Inclusão digital: uma meta do Brasil contemporâneo
Enviada em 07/09/2020
Ao definir o homem como um ser social, o filósofo Aristóteles aponta a necessidade humana de interagir com outros de sua espécie como forma de viver. Em um momento marcado pela Terceira Revolução Industrial, é possível perceber como as interações humanas e a tecnologia se fundem e impactam mesmo que se apresentem difundidas de modo desigual. Sendo assim, cabe analisar um desafio socioeconômico e uma necessidade em relação a inclusão digital no Brasil.
No primeiro momento, a concentração de renda se apresenta como fator de atraso para a democratização da tecnologia. Segundo IBGE, cerca de 40% da riqueza nacional se concentra nas mãos de 10% da população de forma que o poder de compra se apresenta, para a maioria populacional, como uma ferramenta inviável para acessar ambientes digitais. Dessa forma, é compreensível que haja um reajuste na dinâmica estrutural do país para o avanço nas demais áreas.
Somado a isso, para que a inserção de tais recursos seja efetivo é preciso capacitar os usuários para que o uso seja bem aproveitado. Ao defender o pensamento como uma forma de reafirmar a existência, o filósofo René Descartes aponta a importância do conhecimento que, nesse caso, lapidaria o uso dos meio meios digitais ao expandir sua utilidade para além do entretenimento. Portanto, a instrução seria uma forma de investir e obter retorno a certo prazo no ambiente social.

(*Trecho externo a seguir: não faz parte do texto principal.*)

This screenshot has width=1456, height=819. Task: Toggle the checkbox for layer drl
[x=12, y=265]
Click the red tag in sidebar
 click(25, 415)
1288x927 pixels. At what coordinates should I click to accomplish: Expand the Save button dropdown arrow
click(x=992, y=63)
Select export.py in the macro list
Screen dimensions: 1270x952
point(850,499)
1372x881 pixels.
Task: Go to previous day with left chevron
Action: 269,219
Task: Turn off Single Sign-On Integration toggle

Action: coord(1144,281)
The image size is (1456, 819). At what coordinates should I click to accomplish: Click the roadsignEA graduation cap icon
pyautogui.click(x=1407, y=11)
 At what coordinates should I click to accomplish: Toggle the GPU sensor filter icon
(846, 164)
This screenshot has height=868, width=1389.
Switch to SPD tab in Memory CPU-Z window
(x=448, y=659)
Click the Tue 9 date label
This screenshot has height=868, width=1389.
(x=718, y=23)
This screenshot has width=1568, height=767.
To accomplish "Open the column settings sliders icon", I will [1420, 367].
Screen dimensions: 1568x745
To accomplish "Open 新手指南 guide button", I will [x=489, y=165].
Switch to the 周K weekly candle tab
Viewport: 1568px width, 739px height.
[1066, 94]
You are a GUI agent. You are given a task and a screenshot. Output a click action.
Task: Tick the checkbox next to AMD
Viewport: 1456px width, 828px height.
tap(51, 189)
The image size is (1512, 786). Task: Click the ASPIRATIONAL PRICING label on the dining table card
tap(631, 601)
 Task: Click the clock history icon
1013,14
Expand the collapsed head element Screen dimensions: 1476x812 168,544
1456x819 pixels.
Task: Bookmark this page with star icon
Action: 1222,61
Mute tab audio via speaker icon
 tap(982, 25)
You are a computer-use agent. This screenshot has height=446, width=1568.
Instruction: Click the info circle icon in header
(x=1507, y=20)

Por conseguinte, cabe ao Governo federal realizar uma reforma tributária que seja proporcional a renda obtida pelo cidadão e, assim, fomentar a economia junto ao mercado de trabalho para a população. Outrossim, associar o ensino de competências digitais na grade curricular de ensino nas instituições públicas que conte com acesso a eletrônicos e profissionais capacitados a fim equilibrar ambos fatores para que ajam a favor da expansão do acesso aos recursos digitais.